Exercise goal: An exact copy of the entries below is required, with all pictures removed.

─── Input records ───

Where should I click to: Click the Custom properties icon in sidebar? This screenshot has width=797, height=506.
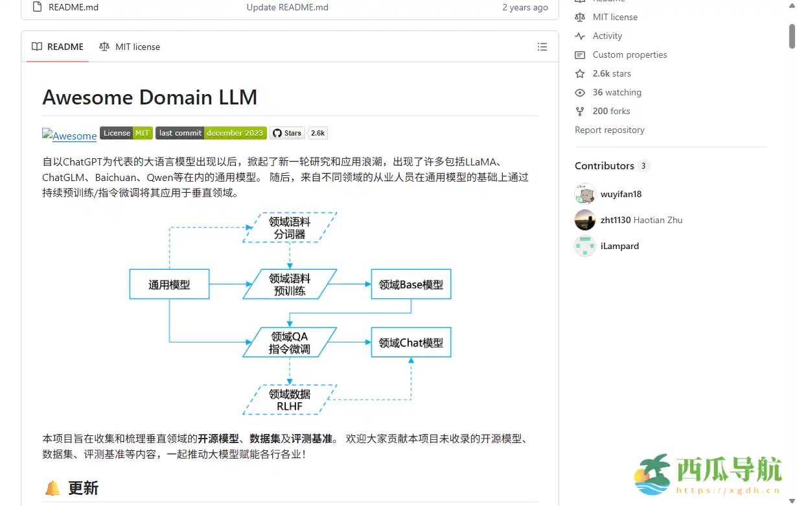point(579,54)
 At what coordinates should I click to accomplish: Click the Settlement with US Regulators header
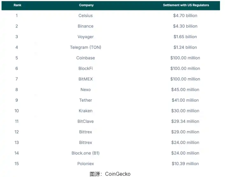(186, 5)
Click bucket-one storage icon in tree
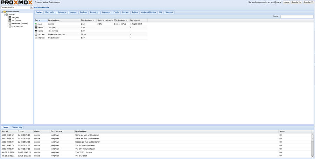The height and width of the screenshot is (159, 315). [10, 23]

───

Answer to this problem:
Where should I click to: Click the Custom properties icon in sidebar? This screenshot has width=797, height=506.
point(579,54)
 At what coordinates should I click to accomplish: Click the Settlement with US Regulators header
(186, 5)
Click bucket-one storage icon in tree
The height and width of the screenshot is (159, 315). [10, 23]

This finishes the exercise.